Maybe there’s a better word for it, because I’m not just talking about the music, but also everything around it. I mean the v-neck/double-collar-popped-shirt, tight-low-rise-skinny-jeans/cropped leggings under denim skirt worn while driving with the windows down through your suburban neighborhood on your way to take pictures on MacBook Photo Booth after, of course, straightening your hair to hell. Perhaps a visual aid will help:
The pop-punk era of the aughts was itself a resurgence. Punk, of course, first started in the 1970s, emo emerged in the '80s, and pop-punk got huge in the '90s, giving rise to emo-pop like Fall Out Boy and Paramore. Now, artists like Machine Gun Kelly and even the very '90s Olivia Rodrigo (who borrowed a bit of Paramore's sound), are waking the style from its recent dormancy. But the when and how of pop punk’s return has, inevitably, been driven by TikTok.
I was waiting for that first hair tutorial for clipped-back bangs. I was waiting for someone to do a thrifted haul featuring a Hollister polo. But it turns out, the first domino was this: making up your own lyrics to the tune of Fall Out Boy’s “Sugar We’re Going Down.”

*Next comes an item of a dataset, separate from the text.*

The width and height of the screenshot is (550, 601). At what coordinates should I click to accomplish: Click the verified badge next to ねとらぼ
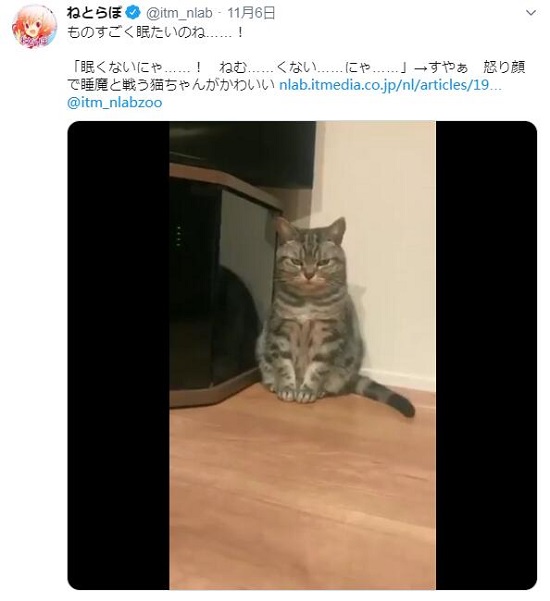pos(133,13)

The original video, first written about in Ryan Broderick’s Garbage Day, was posted by TikTok user @savageprincessz on October 12. “At Burger King with my Burger Queen,” they sing. “Can I get a large fry? She’s vegan please so don’t put no cheese, with some honey mustard on the side.” The song goes on in that vein.
The trend was then adopted and adapted by users at all kinds of establishments, from Chick-Fil-A (“I’m at Chick-Fil-A with my Chick-Fil-Bae”) to Goodwill (“I’m at the Goodwill store with my Goodwill whores”) to simply West 4th Street (“I’m at West 4th Street tryna get something to eat”). The trend encourages little more than simple wordplay, but I fear it will be responsible for awakening a collective nostalgia. You’ll realize you haven’t listened to All Time Low since you were 14 and decide to blast “Dear Maria Count Me In” while in the shower. You’ll start to think side parts aren’t so bad, as long as they’re really, really extreme.
If that scares you, then don’t worry. The next style resurgence is already in the works.